Des démarches entamées par sa famille pour le retrouver restées vaines et des menaces de représailles
Depuis son enlèvement sa famille est restée sans nouvelle de Mahmoud Boudjema. Malgré les menaces et les représailles dont elle a souffert, son épouse a entamé de nombreuses démarches visant à faire la lumière sur son sort: elle s'était notamment rendue régulièrement auprès du secteur militaire de Jijel, des commissariats de police de la région ainsi qu'au parquet du tribunal de Taher.
Cependant, toutes les autorités sollicitées ont systématiquement refusé d'écouter ses doléances et d'enregistrer ses demandes d'ouverture d'enquête. Ce n'est qu'en janvier 2005, 09 années après l'enlèvement, que sa plainte a finalement été enregistrée par le tribunal de Taher mais a été classée quelques mois plus tard à la suite d'une ordonnance de non lieu rendue sans qu'aucune véritable enquête n'ait été diligentée.

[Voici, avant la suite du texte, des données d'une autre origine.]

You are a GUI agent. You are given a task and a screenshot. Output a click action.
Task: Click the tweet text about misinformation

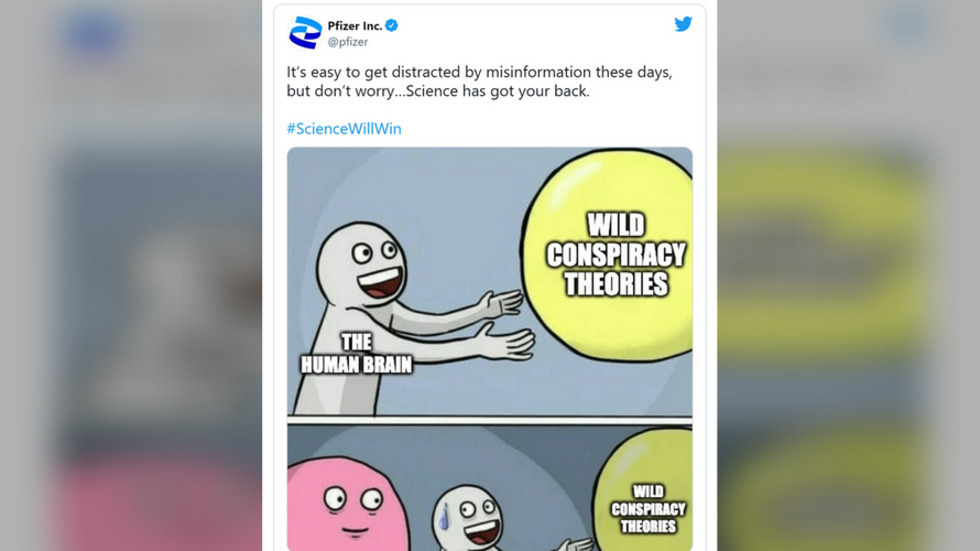coord(479,81)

Convocation par la gendarmerie du fils de la victime, Abdelkader Boudjema, à la suite de sa plainte déposée devant l'ONU
Abdelkader Boudjema, le fils de la victime, a été convoqué au siège de la gendarmerie d'Emir Abdel Kader le 13 novembre 2013 où il a été interrogé sur les circonstances de la disparition de son père. Cependant, aucun procès-verbal ou document justifiant cette procédure ne lui ont été délivré.
Selon les gendarmes, cette audition avait été requise par le Procureur de la République du tribunal de Taher sur demande du Procureur général de la Cour de Jijel. Cette démarche est d'autant plus surprenante que les gendarmes locaux ne pouvaient ignorer les circonstances de la disparition de Mahmoud Boudjema puisque son épouse les avait sollicités de nombreuses fois mais toujours en vain.
Alkarama s'interroge sur le comportement des autorités algériennes qui convoquent l'auteur d'une plainte pendante devant le comité des droits de l'homme de l'ONU alors que cette même procédure a été classée en Algérie ; elle appelle les autorités à s'abstenir de toutes représailles ou formes d'intimidation contre les membres de la famille du disparu Mahmoud Boudjema en raison de la communication soumise au Comité.